I was also thinking of having a non-namespaced sysctl to disable 
tcp_authopt by default for security reasons. Unless you're running a 
router you should never let userspace touch these options.

>>> [..]
>>>> +#ifdef CONFIG_TCP_AUTHOPT
>>>> +       case TCP_AUTHOPT: {
>>>> +               struct tcp_authopt info;
>>>> +
>>>> +               if (get_user(len, optlen))
>>>> +                       return -EFAULT;
>>>> +
>>>> +               lock_sock(sk);
>>>> +               tcp_get_authopt_val(sk, &info);
>>>> +               release_sock(sk);
>>>> +
>>>> +               len = min_t(unsigned int, len, sizeof(info));
>>>> +               if (put_user(len, optlen))
>>>> +                       return -EFAULT;
>>>> +               if (copy_to_user(optval, &info, len))
>>>> +                       return -EFAULT;
>>>> +               return 0;
>>>> +       }
>>>
>>> I'm pretty sure it's not a good choice to write partly tcp_authopt.
>>> And a user has no way to check what's the correct len on this kernel.
>>> Instead of len = min_t(unsigned int, len, sizeof(info)), it should be
>>> if (len != sizeof(info))
>>>       return -EINVAL;
>>
>> Purpose is to allow sockopts to grow as md5 has grown.
> 
> md5 has not grown. See above.
> 
> Another issue with your approach
> 
> +       /* If userspace optlen is too short fill the rest with zeros */
> +       if (optlen > sizeof(opt))
> +               return -EINVAL;
> +       memset(&opt, 0, sizeof(opt));
> +       if (copy_from_sockptr(&opt, optval, optlen))
> +               return -EFAULT;
> 
> is that userspace compiled with updated/grew structure will fail on
> older kernel. So, no extension without breaking something is possible.
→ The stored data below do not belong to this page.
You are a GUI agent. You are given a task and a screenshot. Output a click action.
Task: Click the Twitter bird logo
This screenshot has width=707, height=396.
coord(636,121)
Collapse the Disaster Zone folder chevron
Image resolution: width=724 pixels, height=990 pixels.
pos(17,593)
Userspace that needs new features and also compatibility with older 
kernels could check something like uname.

I think this is already a problem with md5: passing 
TCP_MD5SIG_FLAG_PREFIX on an old kernel simply won't take effect and 
that's fine.

The bigger concern is to ensure that old binaries work without changes.

> Which also reminds me that currently you don't validate (opt.flags) for
> unknown by kernel flags.

Not sure what you mean, it is explicitly only known flags that are 
copied from userspace. I can make setsockopt return an error on unknown 
flags, this will make new apps fail more explicitly on old kernels.

> Extending syscalls is impossible without breaking userspace if ABI is
> not designed with extensibility in mind. That was quite a big problem,
> and still is. Please, read this carefully:
> https://lwn.net/Articles/830666/
> 
> That is why I'm suggesting you all those changes that will be harder to
> fix when/if your patches get accepted.

Both of the sockopt structs have a "flags" field and structure expansion 
will be accompanied by new flags. Is this not sufficient for compatibility?